We investigated possible relationships between OPTs (and their sequential position) and diagnostic performance through another binomial model featuring only the OPT sequence position as fixed effects in effect coding. This allowed us to investigate effects of the sequential position and general difficulty of the OPTs (which were confounded since the sequence of OPT presentation was constant across experimental sessions). Estimated effect sizes (ORs) ranged from 0.03 to 61.51 (Fig 2). As an example, this means that the probability of marking an anomaly for one OPT was increased by a factor of about 62 compared to the average difficulty across all OPTs. Notably, both easy and difficult OPTs featured an average of 6.60 AOIs.

Fig 2. Estimated effect sizes of OPTs on diagnostic performance including odds ratios.

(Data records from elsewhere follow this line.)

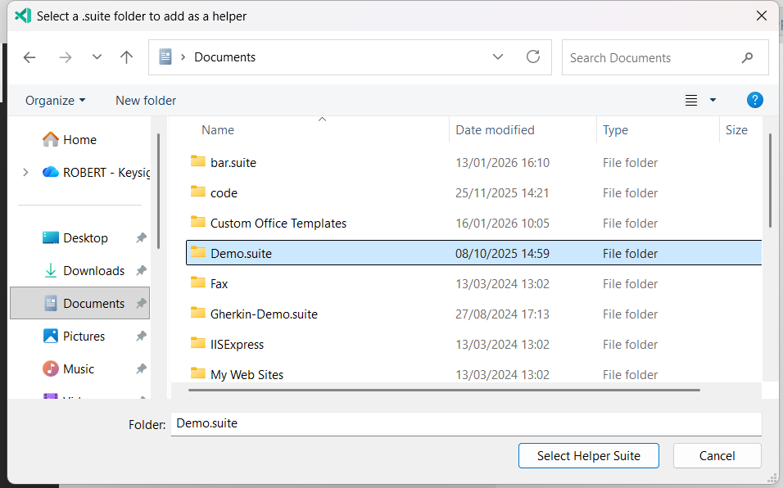
Task: Click Documents in the address bar breadcrumb
Action: pyautogui.click(x=224, y=57)
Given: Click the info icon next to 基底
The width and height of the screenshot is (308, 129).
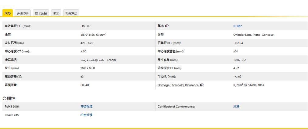Looking at the screenshot, I should [x=167, y=26].
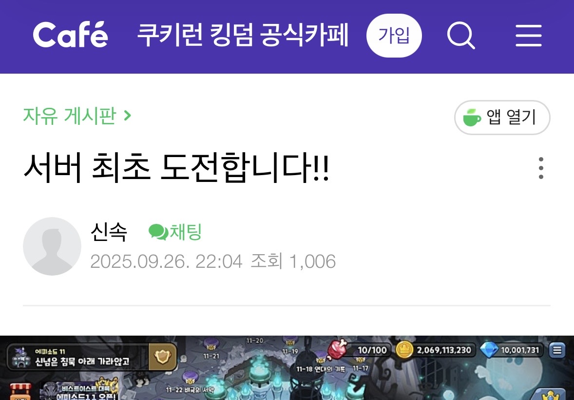This screenshot has height=400, width=574.
Task: Tap the 가입 join button
Action: [394, 36]
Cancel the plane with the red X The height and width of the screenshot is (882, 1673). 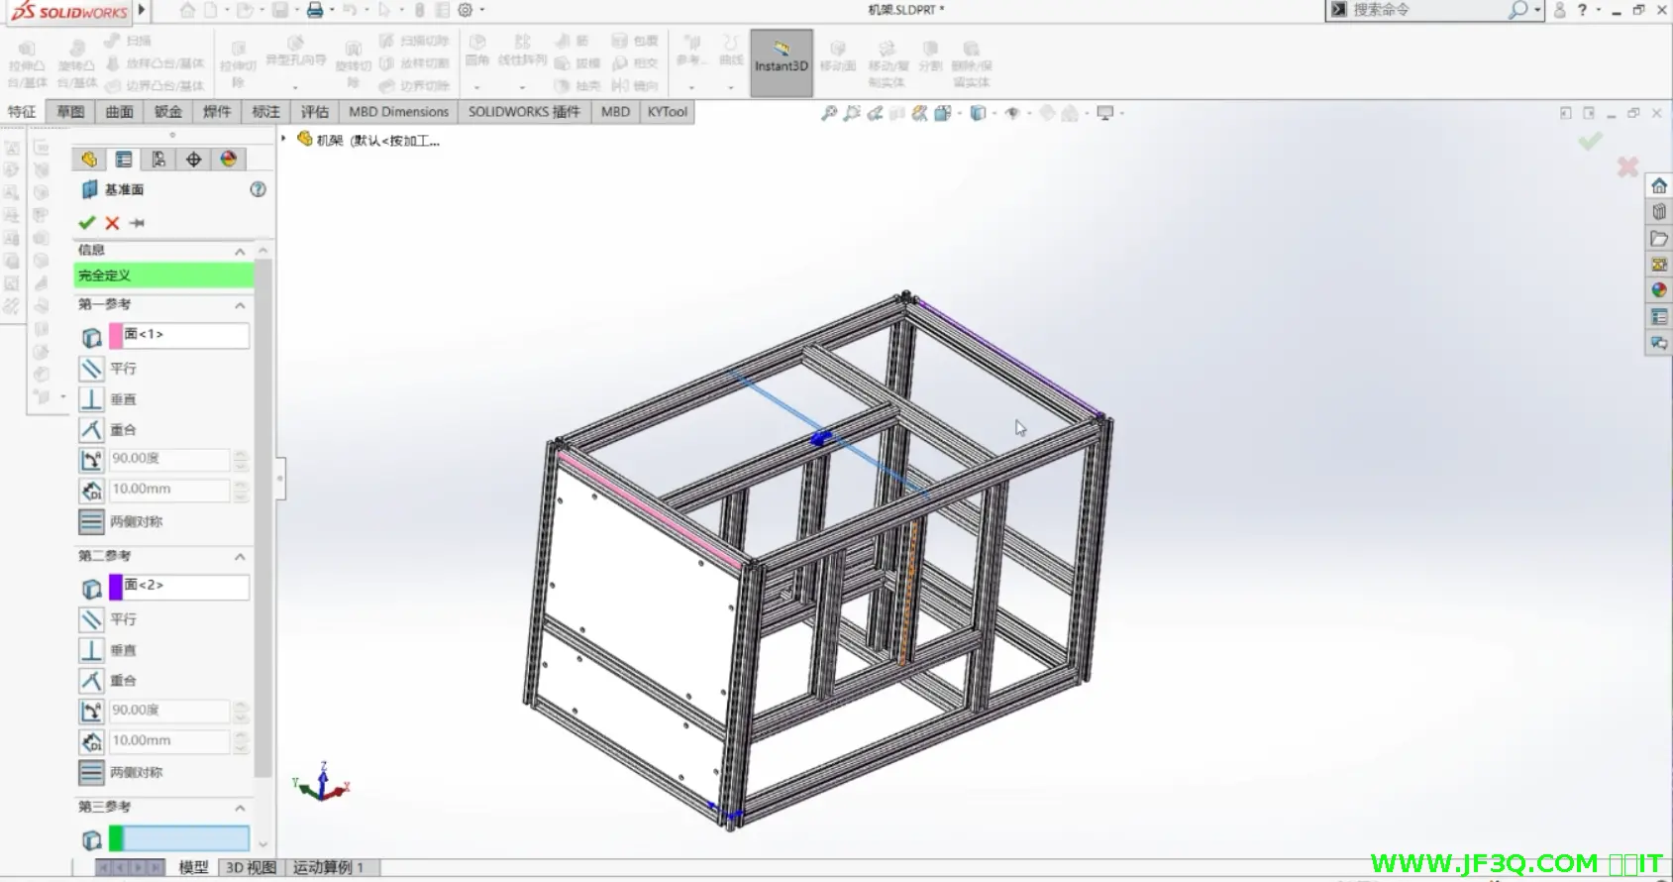[112, 223]
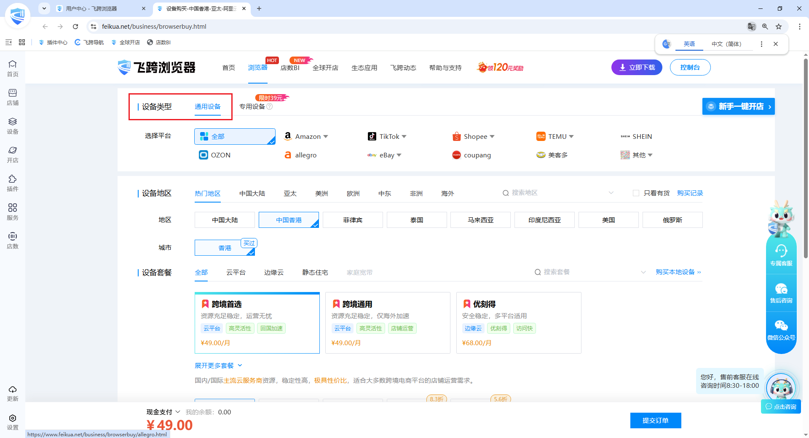Click the 提交订单 button

coord(656,420)
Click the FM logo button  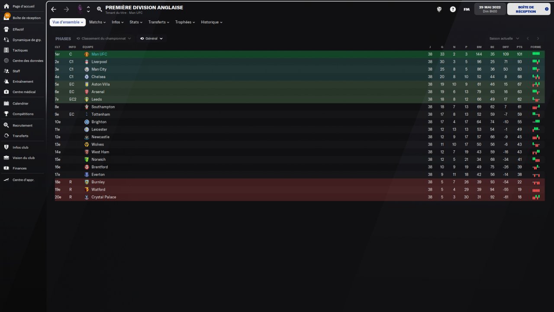[x=466, y=9]
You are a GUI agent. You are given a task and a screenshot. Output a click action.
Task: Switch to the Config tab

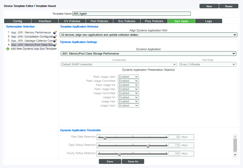pyautogui.click(x=18, y=21)
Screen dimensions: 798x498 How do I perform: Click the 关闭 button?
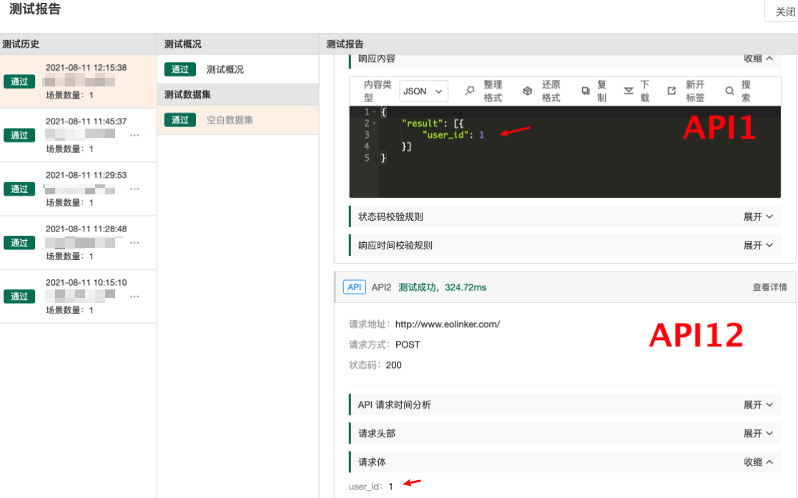coord(785,12)
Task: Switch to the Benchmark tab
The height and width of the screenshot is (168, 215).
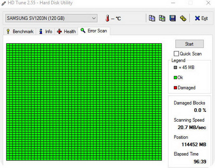Action: [x=19, y=31]
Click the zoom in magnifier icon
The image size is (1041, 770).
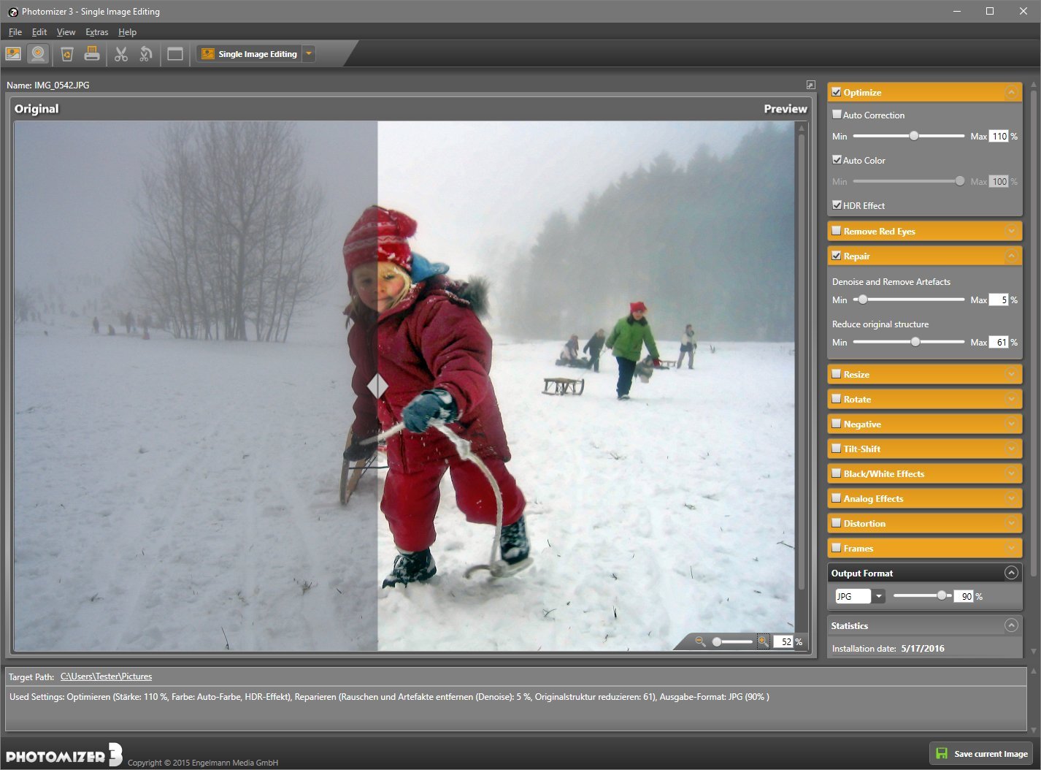click(763, 641)
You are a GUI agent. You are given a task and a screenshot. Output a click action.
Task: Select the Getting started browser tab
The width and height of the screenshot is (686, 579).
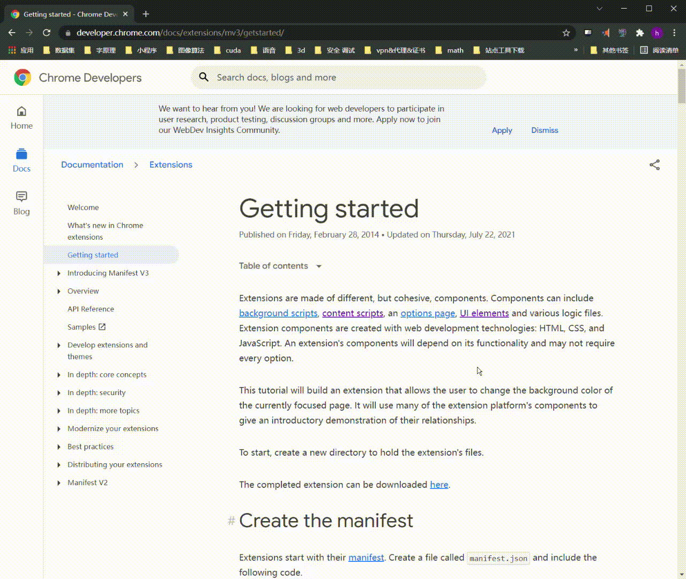pyautogui.click(x=71, y=14)
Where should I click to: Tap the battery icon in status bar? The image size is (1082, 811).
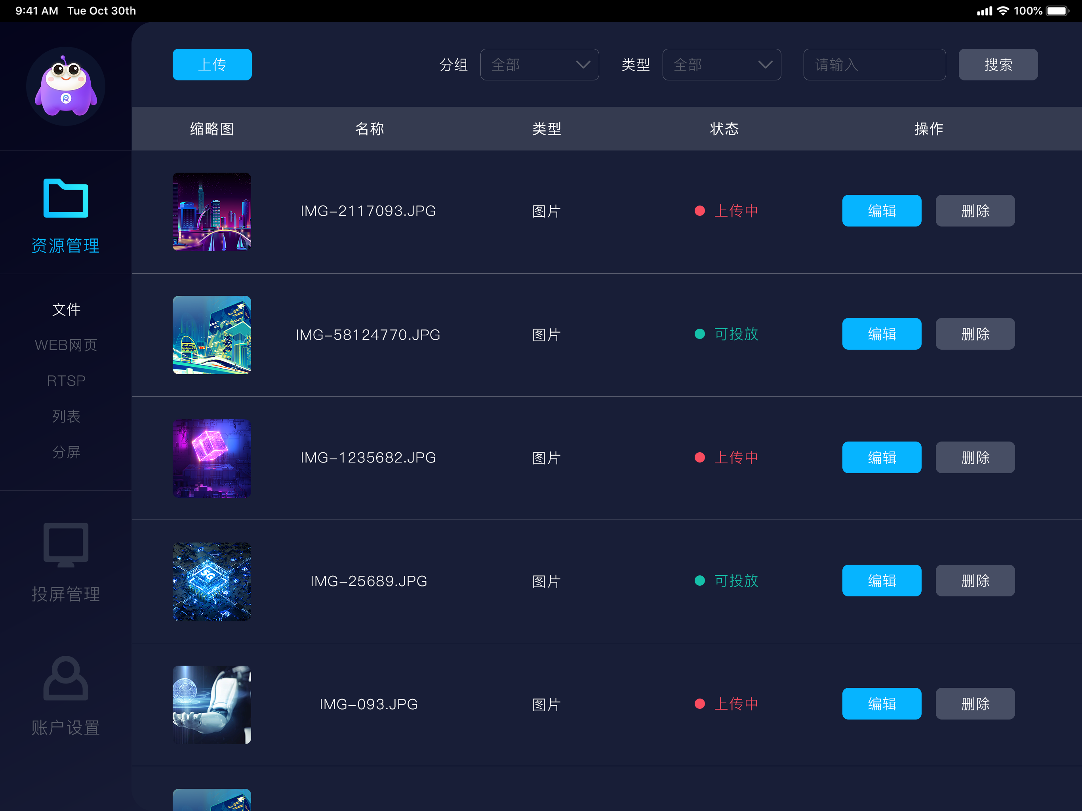coord(1058,11)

Importantly, measures of cognitive load might have low utility in particularly easy OPTs, since participants would not need to apply a lot of elaboration for successfully marking anomalies in such OPTs. This, in turn, could dilute the interaction effects of cognitive load measures and trial stage on diagnostic performance, making it harder to detect such effects in model tests. Backing up this account, there were descriptive differences in cognitive load measures between easy and difficult OPTs: We plotted general fixation measures (similar to Fig 1) across nine time slices for both the five easier and five harder OPTs in Fig 3, showing higher mean fixation duration and lower pupil dilation for difficult OPTs, particularly during center trial stages. Therefore, we decided to re-run the predictive models on diagnostic performance with just the five OPTs that were estimated to be more difficult than average, namely OPTs 3, 4, 5, 7, and 8, which had estimated ORs between 0.03 and 0.51 (Fig 2). The results of the post-hoc analyses are featured in the following section, which, analogous to the confirmatory analysis, revisits the two research hypotheses of this study.

Fig 3.

Fixation and cognitive load measures for anomaly and whitespace fixations across time (x-axis) for the number of fixations (N, top-left), mean fixation duration (MFD, top-right), fixations per second (bottom-left), and standardized, baselined average pupil diameter (ΔAPD, bottom-right) by OPT difficulty (subsets of five out of ten OPTs).

Post-hoc data analysis: The number of fixations and average fixation duration across three trials stages for difficult OPTs (revisiting Hypothesis 1)

We investigated the development of the number of fixations and mean fixation duration for all fixations on the five difficult OPTs across three trial stages of 30 s. The result was congruent with the findings from the confirmatory analysis. All fitted model parameters can be found in S2.E and S2.F in S2 Appendix.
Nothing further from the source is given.